4. Myth: DID is an iatrogenic rather than a trauma-based disorder. This statement means that the disorder is caused by the therapist or other professional. Contrary this disorder IS caused by trauma and not the therapist.
5. Myth: The belief that it’s only something that happens in a movie. Hollywood has created this belief and others. Very seldom does the movie industry present this disorder correctly. Remember that the industry needs to make money to survive just like any other industry. And they will do that anyway it needs to. So, if that means misrepresenting mental illness to get it done it will
6. Myth: People with DID are more prone to violent behavior. Individuals with DID are no more prone to be violent than anyone else. In most cases there is not an ‘evil’ alter.
7. Myth: The belief that treatment is harmful to the patient. I can personally say that had I not got adequate treatment that I would probably be dead. Treatment is crucial for the individual to receive to be able to get better.
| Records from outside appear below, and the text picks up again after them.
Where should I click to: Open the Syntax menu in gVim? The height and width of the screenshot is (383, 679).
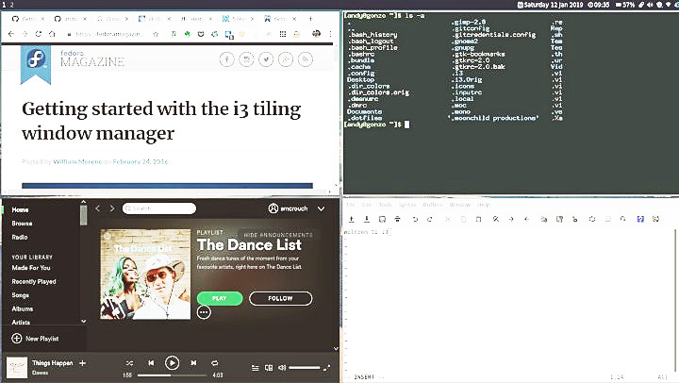407,205
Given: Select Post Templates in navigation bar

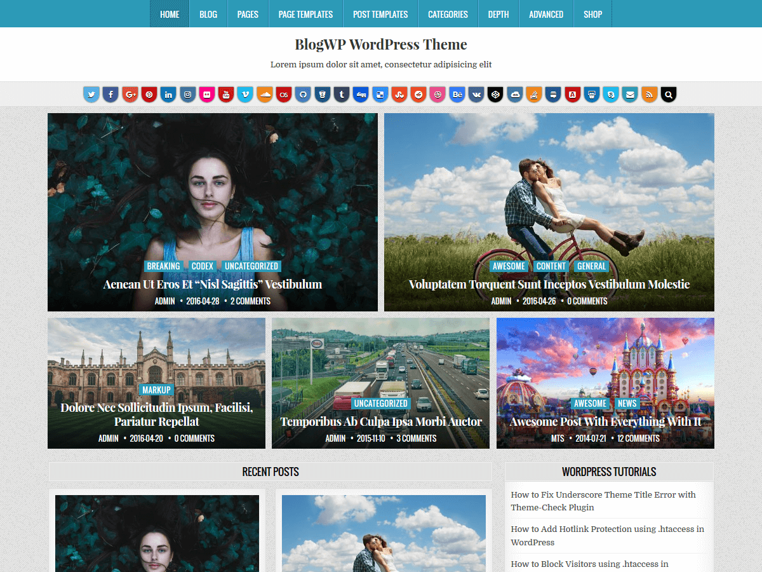Looking at the screenshot, I should click(380, 14).
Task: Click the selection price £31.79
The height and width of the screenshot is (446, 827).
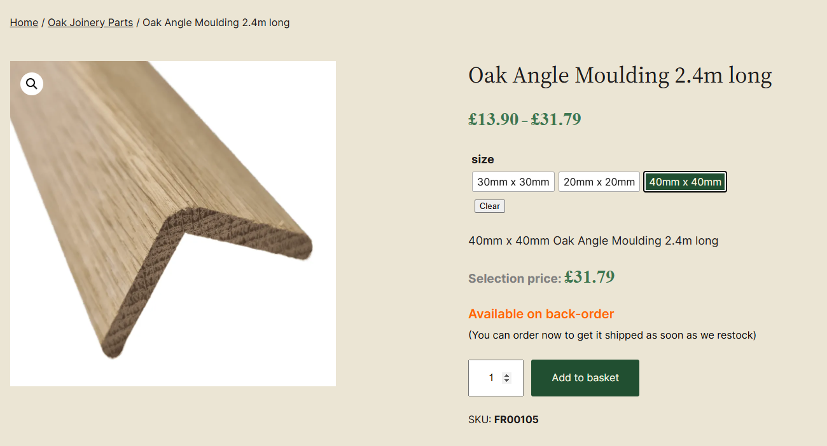Action: tap(589, 277)
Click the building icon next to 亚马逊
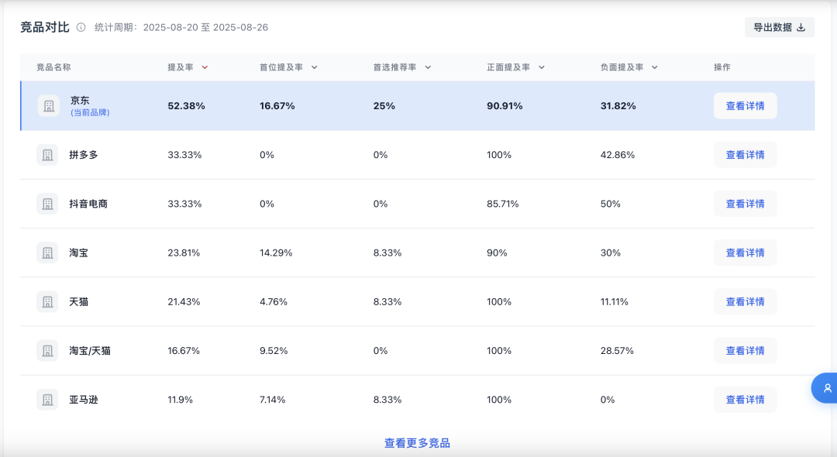Viewport: 837px width, 457px height. click(x=47, y=400)
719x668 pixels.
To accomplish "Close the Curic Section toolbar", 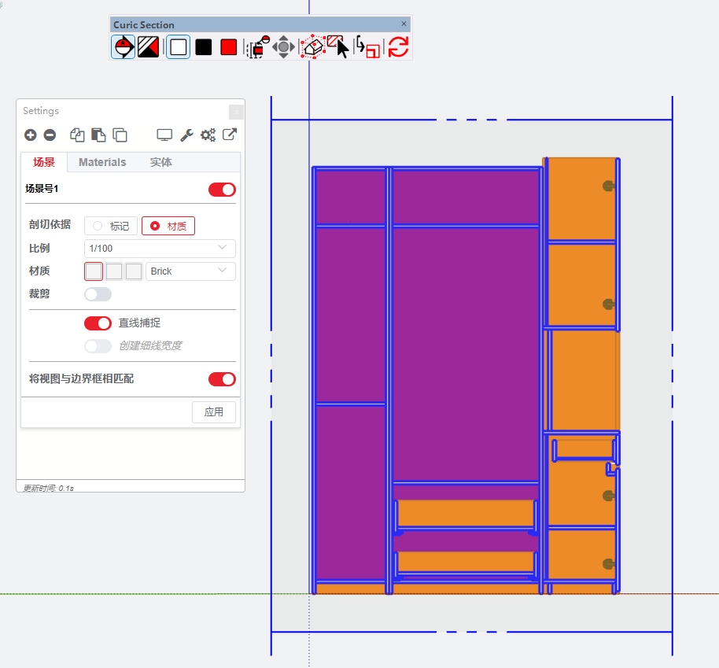I will (x=404, y=24).
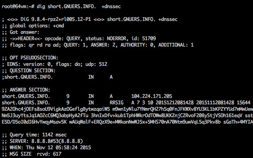Viewport: 253px width, 158px height.
Task: Click the IP address 104.224.171.205
Action: tap(152, 96)
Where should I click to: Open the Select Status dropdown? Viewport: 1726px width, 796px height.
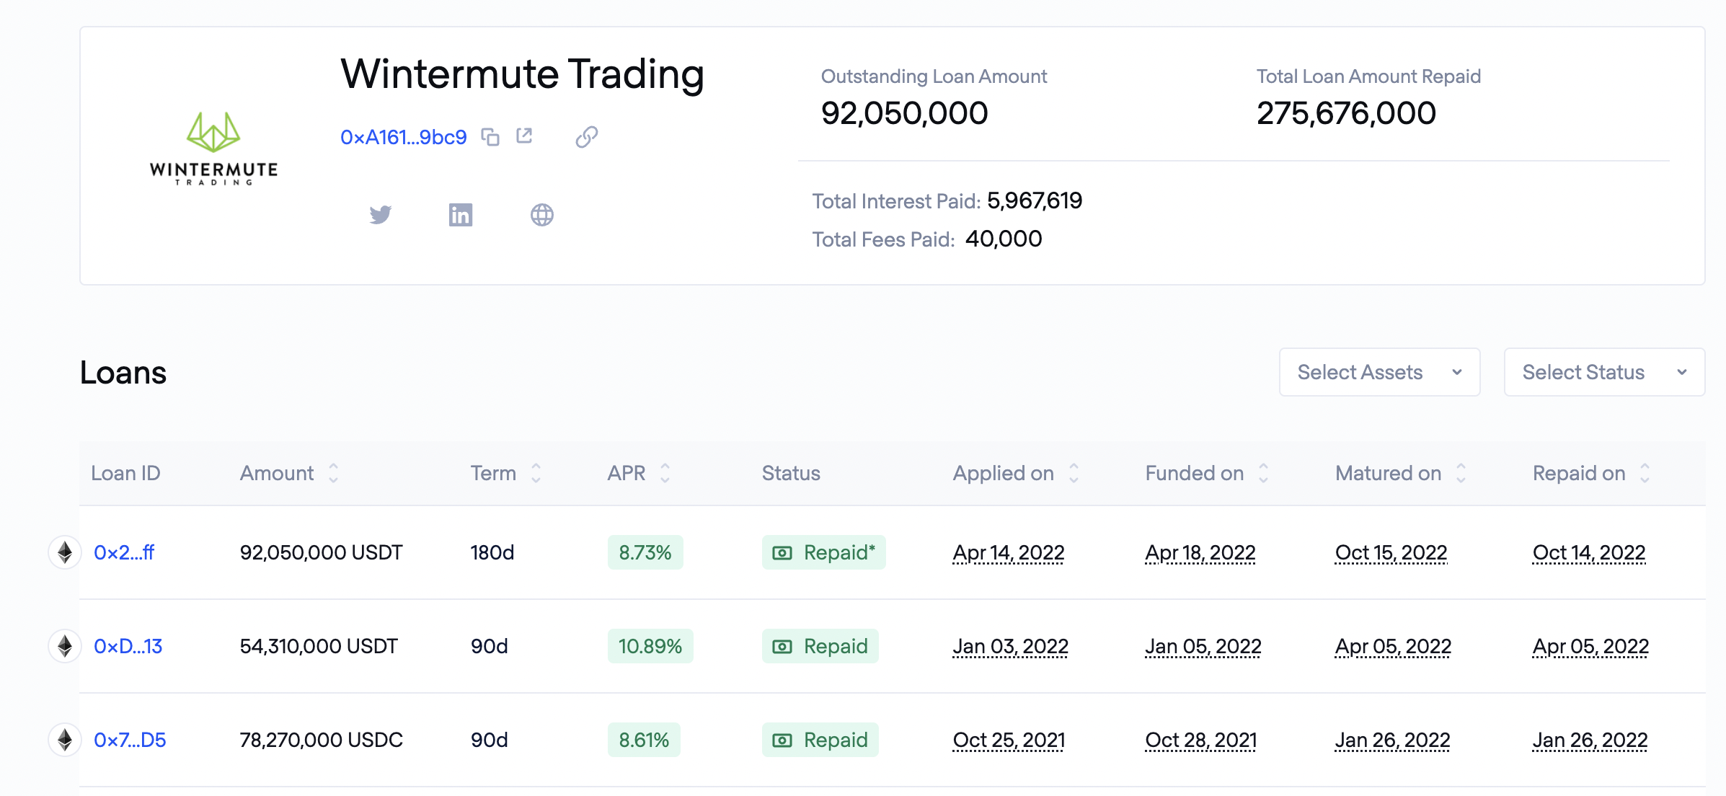coord(1604,372)
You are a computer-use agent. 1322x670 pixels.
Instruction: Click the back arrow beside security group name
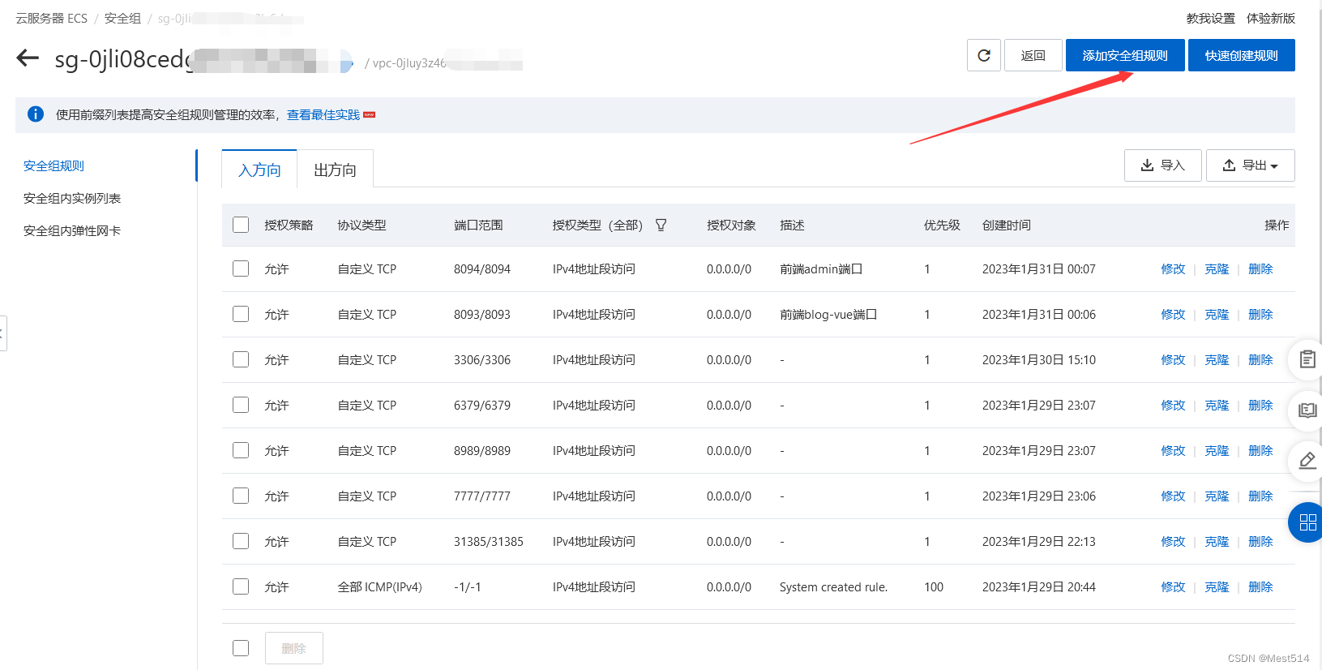point(28,58)
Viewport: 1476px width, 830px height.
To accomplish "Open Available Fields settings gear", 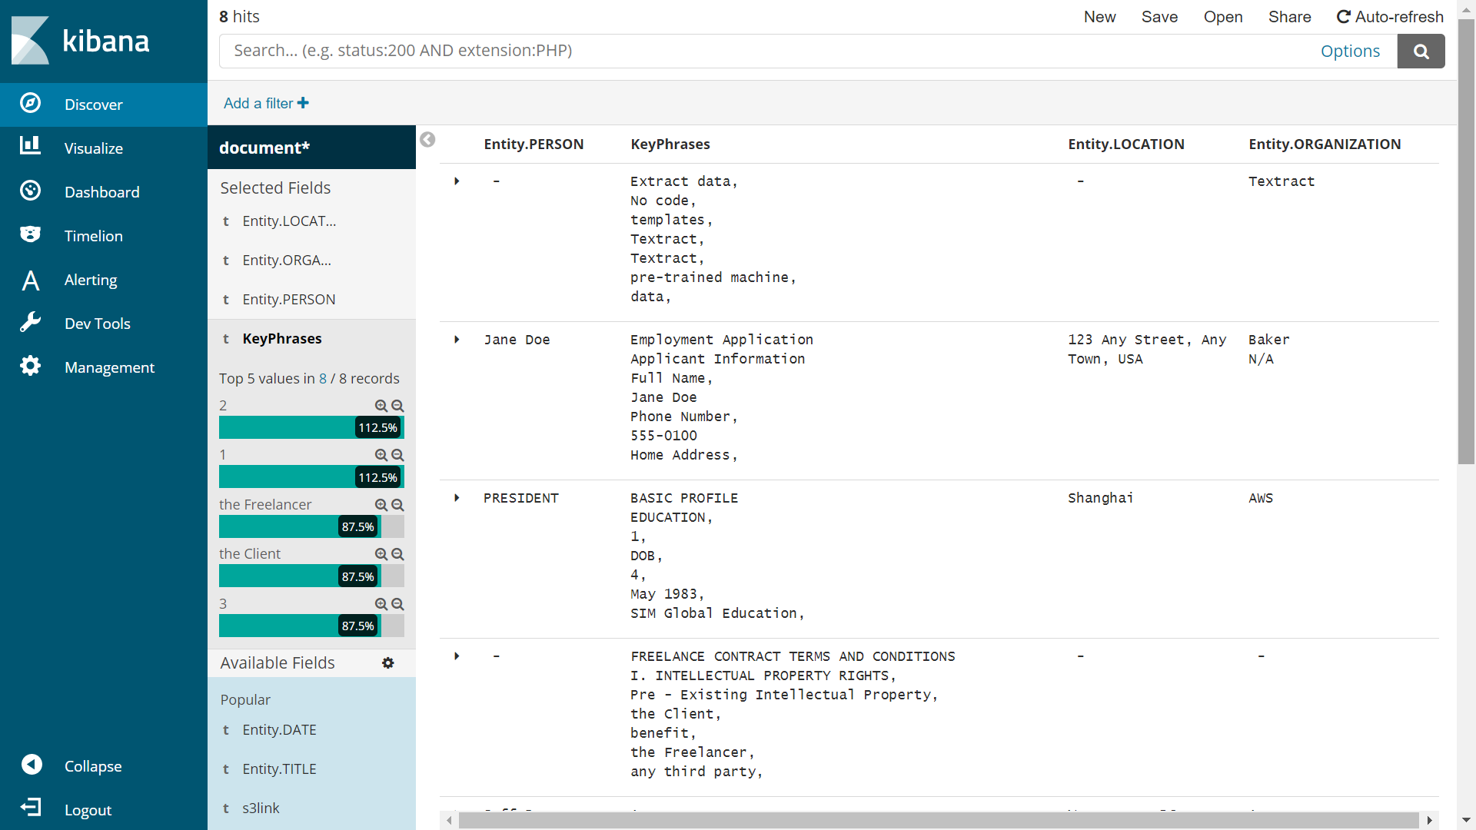I will pos(388,662).
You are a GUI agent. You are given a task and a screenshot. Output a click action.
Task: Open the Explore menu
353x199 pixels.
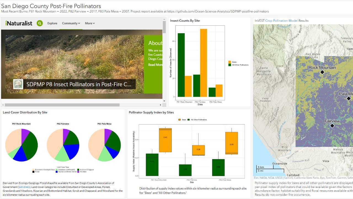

This is by no means a complete list of myths. With all the information out on the internet I would highly advise looking through scholarly journals to get more of the accurate information about these and other questions that you might have about this disorder and any other disorder. Educate your self about mental disorders and mental illness and then there will be no reason to fear individuals that have a diagnosis. Are there people who are violent and have mental illness? Yes, but that’s not most people with a disorder.
“Mental illness is nothing to be ashamed of, but stigma and bias shames us all.”